Since I need to produce the some meaningful results very soon, I would like to use Python and, more specifically, sklearn
. The data is "simple" but I have a lot of it and so I am trying to figure out the right approach that will allow me to write a "quick and dirty" BernoulliNB-based prototype that I can apply to as much data as possible.
The details are:
True
/ False
).fit()
train my modelI haven't preprocessed the actual data yet so I don't have the actual feature matrices and class vectors for training, but while I am doing the preprocessing, I want to figure out how big of data chunk I can process. What I am essentially trying to do is rewrite the following block of code so that it can work with the specified values of nSamples
and nFeatures
:
from sklearn.naive_bayes import BernoulliNB
import numpy as np
nSamples = 200000
nFeatures = 30000
# Don't care about actual values yet, just data size
X = np.random.randint( 2, size = ( nSamples, nFeatures ) )
Y = np.random.randint( 2, size = ( nSamples, ) )
clf = BernoulliNB()
clf.fit( X, Y )
res = clf.predict_proba( X[2] )
a) What would be "best practices" approaches to this?
b) Do I need to incorporate PyTables
?
c) Can sklearn
work with PyTables
objects?
You need to figure out how much of this data can fit in memory.
If your matrix is sparse you don't need to break it in chunks.

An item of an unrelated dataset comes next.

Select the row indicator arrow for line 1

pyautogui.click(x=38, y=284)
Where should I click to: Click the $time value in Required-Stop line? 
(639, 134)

It does not look like yours is though.
BernoulliNB
and many scikit-learn classifiers have a partial_fit
method that does just that (see this more complete example):
clf = BernoulliNB()
all_classes = [0, 1]
for X_train, y_train in iter_batches:
clf.partial_fit(X_train, y_train, classes=all_classes)
Where iter_batches
is an iterator that gives you chunks of data.
Now you need to make sure these chunks fit in memory.
You can figure out the size of a np.array
using the nbytes
attribute:
from sklearn.naive_bayes import BernoulliNB
import numpy as np
nSamples = 2000
nFeatures = 30000
X = np.random.randint(2, size=(nSamples,nFeatures))
X.nbytes / 10 ** 6
Out[11]: 480.0
So here the X
array is about 480MB in memory.
Note that if you have boolean variables and specify the types properly when loading the data you can get a much reduced footprint:
X = np.random.randint(2, size=(nSamples,nFeatures)).astype(np.int8)
X.nbytes / 10 ** 6
Out[12]: 60.0
A np.bool
is still 1 byte (8 bits) though.
You can also compute these numbers by hand: the array will be about nSamples * nFeatures * 1 / 10 ** 6
MB.
The rest depends on the RAM you have available. The entire X
array is 6GB, but you'll need to account for the RAM that scikit-learn will need.
"That should not be a lot" is all I can say with some confidence ;).
Don't forget to pass binarize=None
to the BernoulliNB
constructor to avoid a copy of your X array though (your data is already binarized).
Do you need PyTables
? No. But you can still use it if you'd like.
sklearn
works with numpy arrays but so does PyTables
, so you could use it to feed chunks of data to your partial_fit
loop.
Hope this helps.